TRECHO DO DOCUMENTO:
########

Intérprete do personagem Geronimo, do curta-metragem escrito por Sidney Rocha e direção de Anny Stone, filmado no Vale do Catimbau, Pernambuco, em abril de 2017, Sebastião Formiga atuou também em O Som ao Redor, de Kleber Mendonça Filho, no qual interpretou o personagem Cláudio.

"Nos encontros, sobretudo desses dois módulos, tenho reforçado a importância do teatro para compreender melhor o personagem e os diálogos. E todos sabem da importância que dou ao teatro e ao ator, sobretudo. Agora, teremos a oportunidade de conversar com um dos melhores atores do Brasil, sobre vários temas" justifica Sidney, que a cada módulo  convida algum escritor ou escritora, críticos, artistas, para um bate-papo sobre linguagens e literaturas. No mês passado, o convidado foi o escritor pernambucano Marcelino Freire.

A CONSTRUÇÃO DO PERSONAGEM - PROCESSO CRIATIVO DO ATOR

Sebastião Formiga preparou um texto exclusivamente para o encontro - Laboratório do personagem: O processo criativo do ator, transcrito abaixo:

Com o crescimento das mídias eletrônicas, do cinema, em curtas e longas metragens, minisséries, redes sociais e outros, podemos afirmar um aumento no processo da leitura e da construção textual. A partir da qualidade das exibições de conteúdos midiáticos, podemos questionar a qualidade da escrita nas novas gerações de autores desse fazer artístico. Seja o mau uso da história, a mistura de gêneros, o desconhecimento dos princípios que norteiam o seguimento da arte, revelando uma baixa qualidade no fazer textual. Com um texto ruim, não tem saída! Não há ator que salve a obra. Daí a importância de um curso de escrita com organização e ministério de Sidney Rocha que discute: o estudo da cena e do diálogo, o ritmo, estrutura narrativa, a criação da personagem e outros.

########

DADOS:
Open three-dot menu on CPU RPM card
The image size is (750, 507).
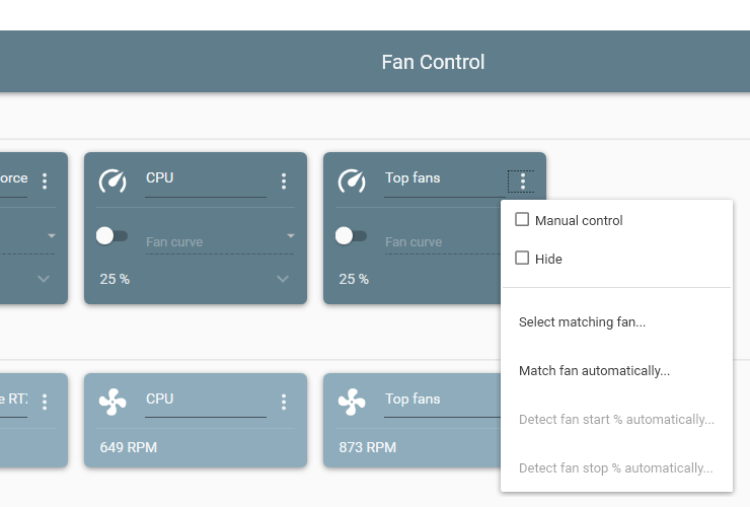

########

TAREFA PROPOSTA:
Responda com base no texto sobre Sebastião Formiga:
(a) Onde e quando foi filmado o curta-metragem em que ele interpreta Geronimo?
(b) Quem foi o convidado do mês passado?
(c) No texto que ele preparou para o encontro, o que se afirma sobre o ator diante de um texto ruim?
O material não tem relação com o texto sobre Sebastião Formiga.

RESPOSTA:
(a) No Vale do Catimbau, em Pernambuco, em abril de 2017.
(b) O escritor pernambucano Marcelino Freire.
(c) Afirma-se que não há ator que salve a obra.